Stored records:
■ ■ ■ ■ ■

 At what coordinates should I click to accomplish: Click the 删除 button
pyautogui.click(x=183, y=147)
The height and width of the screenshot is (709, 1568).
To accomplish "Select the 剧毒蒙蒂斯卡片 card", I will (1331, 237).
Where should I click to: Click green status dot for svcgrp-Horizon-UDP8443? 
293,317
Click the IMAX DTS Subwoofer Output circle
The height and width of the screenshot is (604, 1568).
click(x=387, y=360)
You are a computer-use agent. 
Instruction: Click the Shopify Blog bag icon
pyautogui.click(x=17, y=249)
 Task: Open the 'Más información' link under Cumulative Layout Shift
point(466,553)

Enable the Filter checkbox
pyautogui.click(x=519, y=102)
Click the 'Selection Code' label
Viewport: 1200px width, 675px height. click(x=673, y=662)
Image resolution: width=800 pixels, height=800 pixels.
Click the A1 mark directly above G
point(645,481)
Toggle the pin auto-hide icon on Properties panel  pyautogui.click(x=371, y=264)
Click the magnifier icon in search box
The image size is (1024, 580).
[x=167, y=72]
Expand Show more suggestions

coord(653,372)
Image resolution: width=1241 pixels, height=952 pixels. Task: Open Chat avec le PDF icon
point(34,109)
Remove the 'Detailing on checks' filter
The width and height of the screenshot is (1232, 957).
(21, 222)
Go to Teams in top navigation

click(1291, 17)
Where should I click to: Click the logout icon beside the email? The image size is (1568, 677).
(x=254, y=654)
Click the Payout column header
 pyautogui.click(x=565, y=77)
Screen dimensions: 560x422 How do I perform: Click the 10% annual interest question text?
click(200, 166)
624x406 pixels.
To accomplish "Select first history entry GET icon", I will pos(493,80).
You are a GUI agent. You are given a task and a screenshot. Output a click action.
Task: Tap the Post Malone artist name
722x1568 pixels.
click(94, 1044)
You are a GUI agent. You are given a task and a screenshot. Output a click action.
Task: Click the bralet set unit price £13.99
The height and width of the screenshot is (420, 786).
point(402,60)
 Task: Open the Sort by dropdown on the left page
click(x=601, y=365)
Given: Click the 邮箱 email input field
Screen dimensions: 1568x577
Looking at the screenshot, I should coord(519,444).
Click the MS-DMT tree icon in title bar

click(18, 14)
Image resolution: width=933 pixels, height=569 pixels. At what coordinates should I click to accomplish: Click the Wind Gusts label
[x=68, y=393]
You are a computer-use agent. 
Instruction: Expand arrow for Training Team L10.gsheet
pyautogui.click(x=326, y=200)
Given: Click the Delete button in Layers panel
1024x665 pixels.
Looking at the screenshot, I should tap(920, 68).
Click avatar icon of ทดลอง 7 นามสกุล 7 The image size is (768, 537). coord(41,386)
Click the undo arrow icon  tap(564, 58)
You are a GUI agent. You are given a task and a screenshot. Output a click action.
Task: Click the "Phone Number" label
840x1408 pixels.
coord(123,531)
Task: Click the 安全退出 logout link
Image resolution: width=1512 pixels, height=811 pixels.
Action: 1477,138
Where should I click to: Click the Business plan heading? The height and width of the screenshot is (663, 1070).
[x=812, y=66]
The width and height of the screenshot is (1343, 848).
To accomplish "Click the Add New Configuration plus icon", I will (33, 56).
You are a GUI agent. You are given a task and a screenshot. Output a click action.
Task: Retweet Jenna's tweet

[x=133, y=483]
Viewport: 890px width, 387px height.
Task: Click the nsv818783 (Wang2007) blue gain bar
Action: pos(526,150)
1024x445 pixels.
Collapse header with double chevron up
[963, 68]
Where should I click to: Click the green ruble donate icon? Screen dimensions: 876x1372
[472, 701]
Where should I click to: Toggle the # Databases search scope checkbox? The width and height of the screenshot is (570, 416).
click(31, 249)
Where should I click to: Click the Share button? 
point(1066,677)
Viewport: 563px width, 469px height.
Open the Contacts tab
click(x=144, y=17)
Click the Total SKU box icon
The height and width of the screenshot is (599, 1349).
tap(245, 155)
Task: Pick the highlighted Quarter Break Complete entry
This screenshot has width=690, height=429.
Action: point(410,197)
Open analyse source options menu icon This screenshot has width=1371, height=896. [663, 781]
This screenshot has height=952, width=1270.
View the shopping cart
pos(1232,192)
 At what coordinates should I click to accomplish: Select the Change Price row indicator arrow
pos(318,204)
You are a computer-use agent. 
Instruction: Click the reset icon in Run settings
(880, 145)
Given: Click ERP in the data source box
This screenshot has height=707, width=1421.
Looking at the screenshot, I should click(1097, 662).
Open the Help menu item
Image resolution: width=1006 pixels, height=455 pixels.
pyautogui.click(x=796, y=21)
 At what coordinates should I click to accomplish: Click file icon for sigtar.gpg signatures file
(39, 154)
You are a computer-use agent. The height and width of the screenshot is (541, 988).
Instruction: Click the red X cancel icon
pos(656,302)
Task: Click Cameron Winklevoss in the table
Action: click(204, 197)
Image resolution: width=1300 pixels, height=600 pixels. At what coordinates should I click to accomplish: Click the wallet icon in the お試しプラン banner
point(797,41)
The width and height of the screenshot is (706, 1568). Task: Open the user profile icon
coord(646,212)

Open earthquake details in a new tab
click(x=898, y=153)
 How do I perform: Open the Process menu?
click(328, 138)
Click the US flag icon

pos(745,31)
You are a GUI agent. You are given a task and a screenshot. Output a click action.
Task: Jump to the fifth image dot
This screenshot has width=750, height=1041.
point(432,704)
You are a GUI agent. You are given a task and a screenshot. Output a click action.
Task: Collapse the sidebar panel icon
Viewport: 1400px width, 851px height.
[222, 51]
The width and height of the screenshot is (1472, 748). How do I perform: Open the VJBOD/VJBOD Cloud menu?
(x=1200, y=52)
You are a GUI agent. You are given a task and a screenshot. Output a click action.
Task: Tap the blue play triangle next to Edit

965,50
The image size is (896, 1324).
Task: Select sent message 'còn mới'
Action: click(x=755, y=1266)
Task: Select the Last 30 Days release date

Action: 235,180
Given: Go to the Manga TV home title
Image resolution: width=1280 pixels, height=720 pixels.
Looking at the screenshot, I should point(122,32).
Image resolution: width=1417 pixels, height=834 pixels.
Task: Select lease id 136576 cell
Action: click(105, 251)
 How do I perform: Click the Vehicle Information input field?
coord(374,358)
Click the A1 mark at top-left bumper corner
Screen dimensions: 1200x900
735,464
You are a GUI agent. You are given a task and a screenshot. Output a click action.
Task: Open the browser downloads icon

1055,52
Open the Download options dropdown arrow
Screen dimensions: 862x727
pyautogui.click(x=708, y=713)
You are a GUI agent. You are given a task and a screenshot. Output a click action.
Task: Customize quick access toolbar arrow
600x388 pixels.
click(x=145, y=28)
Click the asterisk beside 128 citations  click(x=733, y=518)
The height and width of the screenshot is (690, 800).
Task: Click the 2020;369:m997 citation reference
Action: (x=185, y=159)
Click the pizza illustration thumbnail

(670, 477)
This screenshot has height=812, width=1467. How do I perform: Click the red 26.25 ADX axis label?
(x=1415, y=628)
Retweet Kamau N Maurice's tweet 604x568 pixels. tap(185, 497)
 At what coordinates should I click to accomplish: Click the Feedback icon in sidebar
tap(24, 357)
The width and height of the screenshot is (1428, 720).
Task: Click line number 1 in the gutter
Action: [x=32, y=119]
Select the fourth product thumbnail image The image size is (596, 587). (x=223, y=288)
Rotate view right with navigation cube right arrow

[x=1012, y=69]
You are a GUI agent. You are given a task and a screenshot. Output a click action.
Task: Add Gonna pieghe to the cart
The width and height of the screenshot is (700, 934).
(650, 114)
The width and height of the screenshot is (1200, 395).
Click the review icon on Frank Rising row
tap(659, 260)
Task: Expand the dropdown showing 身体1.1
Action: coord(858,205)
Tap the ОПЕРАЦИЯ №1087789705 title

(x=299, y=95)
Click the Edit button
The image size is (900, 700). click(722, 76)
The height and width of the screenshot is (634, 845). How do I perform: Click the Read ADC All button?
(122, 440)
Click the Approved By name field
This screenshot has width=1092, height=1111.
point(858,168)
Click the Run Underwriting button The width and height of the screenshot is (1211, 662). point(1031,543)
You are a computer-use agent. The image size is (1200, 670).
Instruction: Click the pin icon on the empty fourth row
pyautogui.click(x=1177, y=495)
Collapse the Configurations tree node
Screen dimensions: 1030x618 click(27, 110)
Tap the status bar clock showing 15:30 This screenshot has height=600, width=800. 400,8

■ ■ ■ ■ ■

Which lines in the records above contain the word "options"? Return each of them.

Open analyse source options menu icon This screenshot has width=1371, height=896. [663, 781]
Open the Download options dropdown arrow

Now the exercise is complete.